Diary of Marie Bashkirtseff

# Vendredi, 5 février 1875

My aunt, having gone to meet Botkine, saw Doria come out of the station — who this time has genuinely arrived, unlike before.

Ma tante étant allée à la rencontre de Botkine vit sortir de la gare Doria qui cette fois est bien arrivé pas comme avant.

At three o'clock I go out (grey, well) for various Carnival errands; it will cost us three hundred francs — misery!
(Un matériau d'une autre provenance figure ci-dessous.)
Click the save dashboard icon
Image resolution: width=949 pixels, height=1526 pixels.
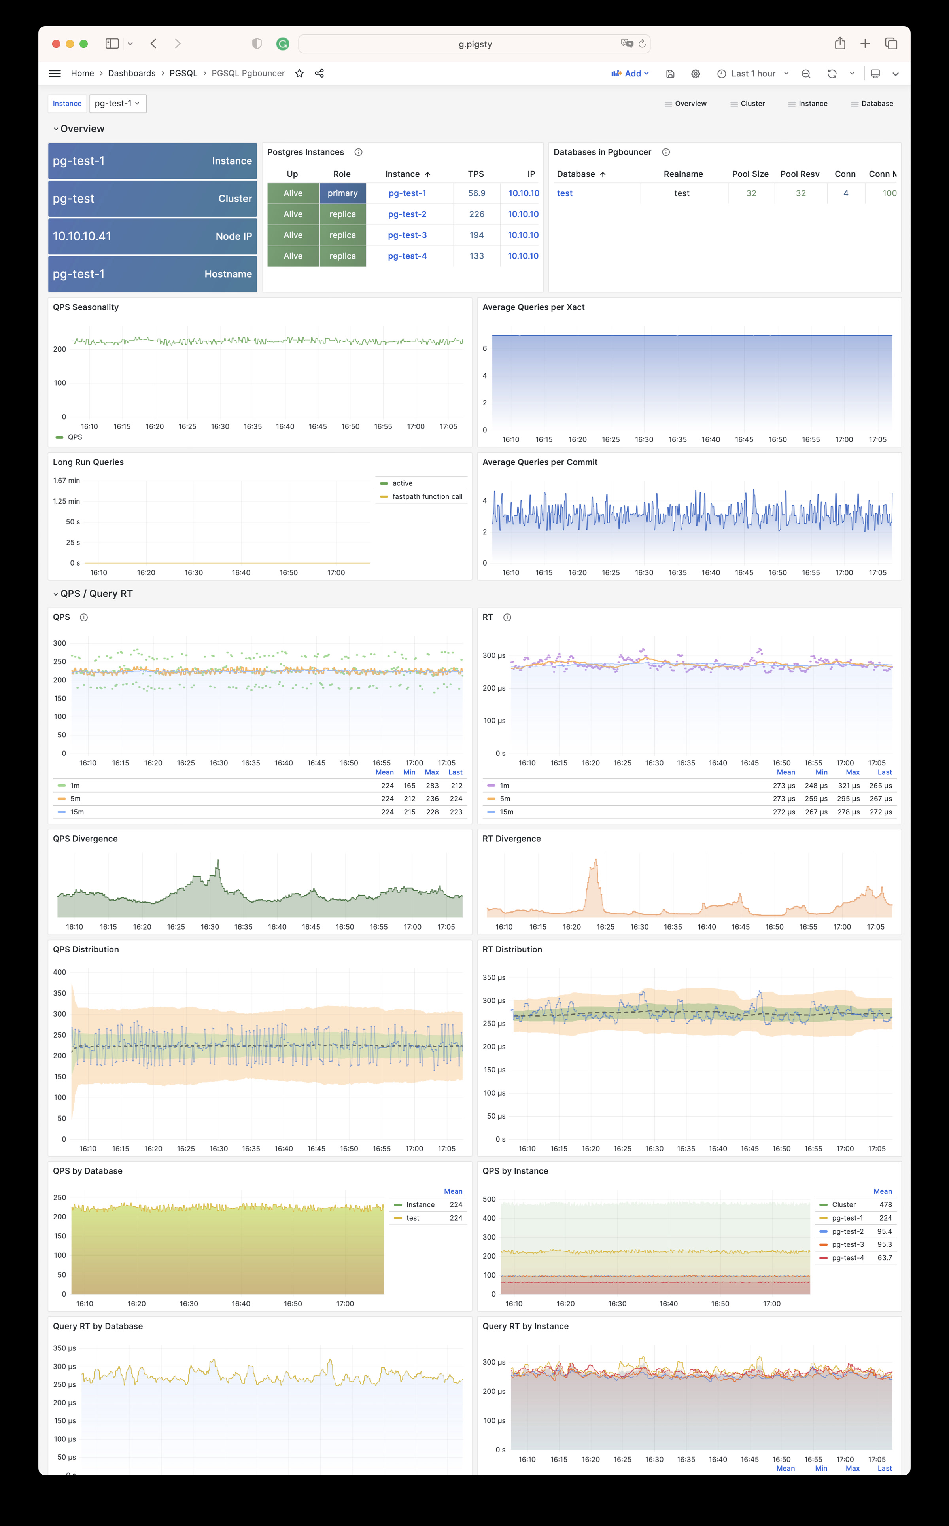pyautogui.click(x=670, y=74)
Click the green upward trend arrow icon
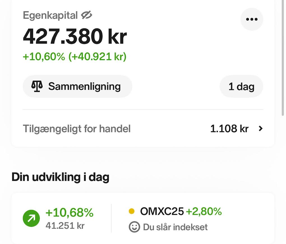 click(x=31, y=218)
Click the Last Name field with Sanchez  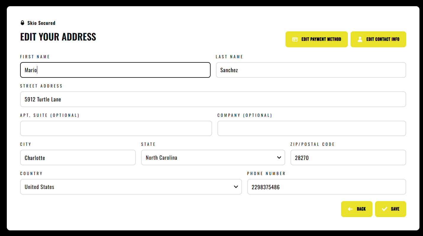(311, 70)

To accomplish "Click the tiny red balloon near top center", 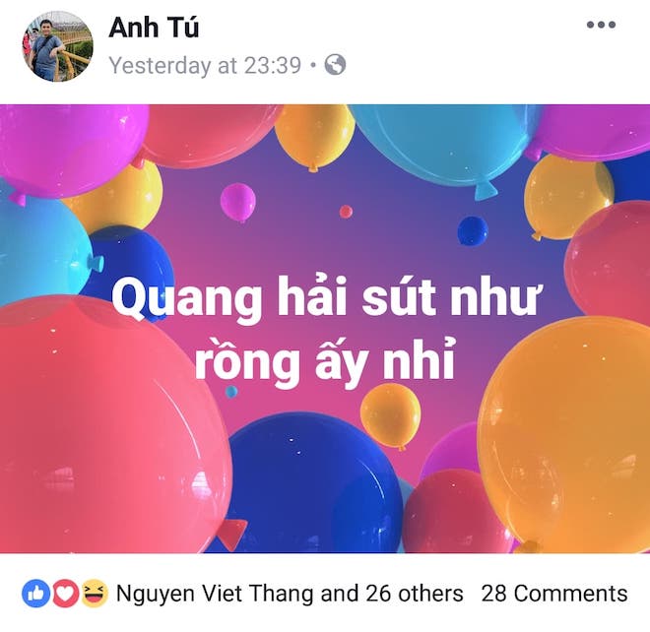I will click(346, 212).
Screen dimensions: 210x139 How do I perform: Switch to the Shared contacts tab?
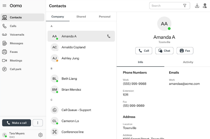tap(81, 17)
That is not how I should like it.

A trois heures je sors (gris, bien) pour différentes choses du Carnaval, il nous coûtera trois cents francs, misère ! Ce n'est pas comme cela que je voudrais.

Today a Russian has arrived who gives Latin lessons — but the poor man has heard so much of my erudition that he dares not accept me as a pupil.

Aujourd'hui est arrivé un Russe qui donne des leçons de latin, mais le malheureux a tant entendu parler de mon érudition qu'il n'ose pas m'accepter pour élève.

That is how they exaggerate in our poor circle!

Voilà comme on exagère dans notre pauvre monde !

Me — a scholar! Come now!

Moi, une savante, allons donc !

In the evening Botkine comes — great event! Everyone vies for him and he is honoured like a king, like a god. It is to good Pelikan that we owe this.

Le soir Botkine vient, grand événement, on se le dispute et on l'honore comme un roi, comme un dieu. C'est à ce bon Pelikan que nous devons cela.

I have had two glimpses of the devil; he looks so cold, so haughtily stupid that he frightens me — yet I cannot deny him a certain Macainne-ish air, stupidly presumptuous.

J'ai entrevu deux fois le diable, il a l'air tellement froid, tellement hautainement sot qu'il me fait peur, je ne puis cependant lui refuser un certain air Macainne stupide et aspirant.

[Crossed out: Oh my God,] Truly, the more men I see, the more I love you, the more beautiful, noble, great, and perfect you are (this is addressed to Hamilton).

[Rayé: O mon Dieu,] Vrai, plus je vois d'hommes, plus je t'aime, plus tu es beau, noble, grand, parfait (ceci est adressé à Hamilton).